Supplied passage:
#####

The self-proclaimed nutritional watchdog, “Food Babe,” has a track record of baselessly vilifying some of America’s favorite indulgences. The scientifically illiterate crackpot blogger has bashed bread, beer, and now the seasonal Pumpkin Spice Latte.
The “Jenny McCarthy of Food’s” attack on your morning pick-me-up features the usual fear-mongering rhetoric that is the unfortunate trademark of Food Babe’s smear campaigns. It’s similar word salad that leads the Food Babe to join in the conspiracy-mongering of the extraordinarily dangerous anti-vaccine movement.
Luckily, it looks like shrewd observers are finally starting to catch on to Food Babe’s hyperbolic antics. Even her local newspaper (the Charlotte News and Observer) raised concerns with the legitimacy of her quacktivism. The story highlights many of the objections we’ve voiced in the past (like the ones here and here) and aptly explains:
But in interviews with food-policy advocates and academics, she is criticized for sensationalized and overblown claims. Other activists say she takes more credit than she deserves. And in some cases, The Charlotte Observer found evidence of errors and inconsistencies.

#####

Dataset excerpt:
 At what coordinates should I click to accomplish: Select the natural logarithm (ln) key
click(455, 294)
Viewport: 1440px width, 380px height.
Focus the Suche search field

#####

Actions to take:
a: According to the passage about Food Babe, which three things has the blogger bashed?
b: Do the following statements agree with the passage about Food Babe? (i) Food Babe joins in the conspiracy-mongering of the anti-vaccine movement. (ii) Food-policy advocates and academics describe her claims as measured and careful. (iii) Other activists say she takes less credit than she deserves. Answer yes or no for each, quoting the deciding words.
c: Carry on the passage about Food Babe from the point where it stops.

Response list:
a: Bread, beer, and the seasonal Pumpkin Spice Latte.

b:
(i) Yes: "leads the Food Babe to join in the conspiracy-mongering of the extraordinarily dangerous anti-vaccine movement"
(ii) No: "she is criticized for sensationalized and overblown claims"
(iii) No: "Other activists say she takes more credit than she deserves."

c:
The Food Babe makes a living trading on scare tactics that promulgate misinformation campaigns. Her looney-tune theories ultimately lead the newspaper to question whether Food Babe espouses “Science or silliness.”
The answer? Silliness. And lots of it. Nobody should accept the advice of someone that thinks water molecules get sad when you call them mean names.
Ridiculousness aside the Food Babe will happily sell you more dietary snake oil if that’s what you’re into. Her“Eating Guide” sells for a whopping $119.88 per “membership.” We say thanks, but no thanks” The cash-money motivations for hysterical, scientifically illiterate activism couldn’t be on clearer display.